Depending on the scale of the problem, it can take anywhere from $20 to $1,000 per household to filter lead out of tap water. And it will cost billions of dollars to remove and replace pipes nationwide. At the tail end of 2021, Congress allocated $15 billion through the Bipartisan Infrastructure Law for purging lead plumbing in schools, homes, playgrounds, and other buildings—along with additional money to mitigate tainted paint and other fixtures. The funding comes with a promised focus on erasing inequities: Up to $3 billion will be made available to tribal governments, as public health experts have historically failed to quantify lead-exposure rates in Indigenous communities.
Some advocates say that the bill is long overdue. Even as evidence piled up in the early 1900s that most quantities of lead were noxious, the industry mounted successful campaigns to convince policymakers not to ban their products and consumers to keep buying them. Companies then attempted to shift the blame for the ill effects of their goods onto the public, particularly lower-income households and people of color. “The problem of lead poisoning in children will be with us for as long as there are slums,” one insider said at a lead association conference in 1957, after blaming Black and Puerto Rican families who supposedly chose to live there.
But that was far from the truth. Cities permitted industries and developers to set up sites that made or recycled lead in low-income communities of color—or the neighborhoods were knowingly built around such facilities. In the 1950s, Dallas, Texas, put a low-income housing complex just a few miles away from a lead smelter that had been in operation for 20 years and would continue to pump pollution into the community for several more decades. Decades of segregation and long-delayed remediation mean that Black and poor Americans continue to face more exposure to sources of lead poisoning than white, affluent residents.

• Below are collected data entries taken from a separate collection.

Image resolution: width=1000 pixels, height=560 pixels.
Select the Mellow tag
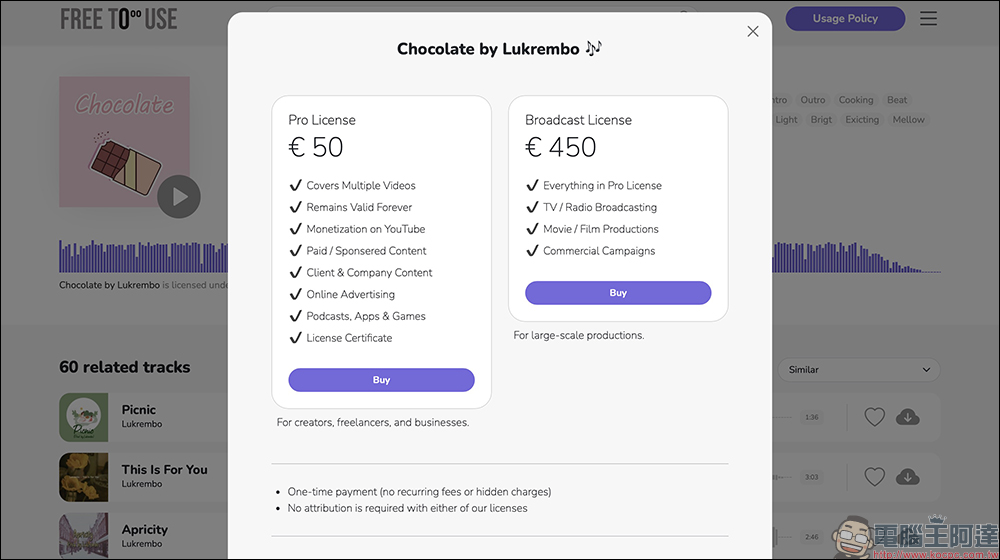coord(908,120)
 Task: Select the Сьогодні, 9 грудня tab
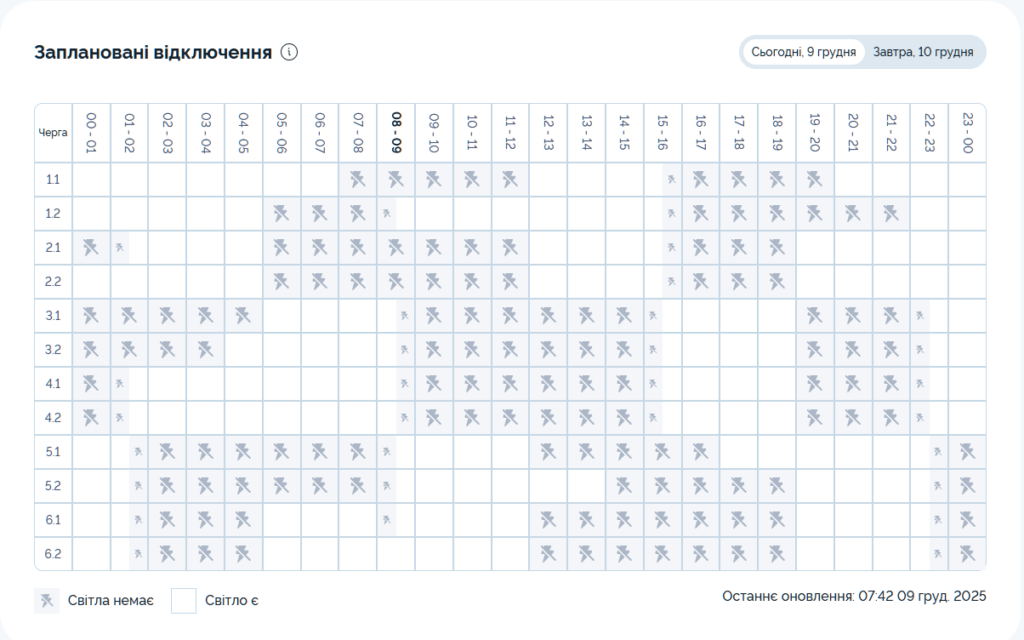pos(804,52)
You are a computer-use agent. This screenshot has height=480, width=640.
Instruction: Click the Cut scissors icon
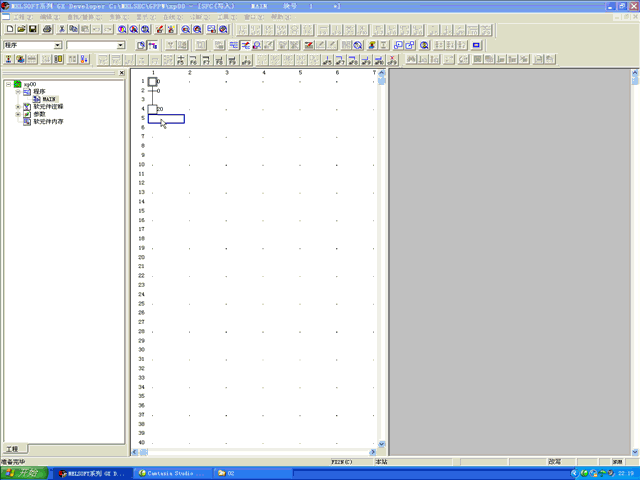(x=62, y=30)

Overall, humans have made significant strides to keep the risky substance out of homes and the environment. Between 1976 and 1980, American youth ages 1 to 5 had a median blood lead level of 15 micrograms per deciliter. By 2016, national studies showed that the level had fallen by more than 95 percent, to less than 1 microgram. There’s also nearly 98 percent less lead in the Earth’s atmosphere today than in 1980—a testament to cleaner fuels and better metal processing. But the world still has a long way to go before everyone is protected. The EPA has identified dozens of Superfund sites, many in urban areas, that need to be purged of the heavy metal. Globally, lead manufacturing and recycling are now concentrated in developing nations, where the levels recorded in children’s blood remain dangerously high. “If you think there’s no safe amount of exposure,” Venkataraman says, “then there should be no lead anywhere.”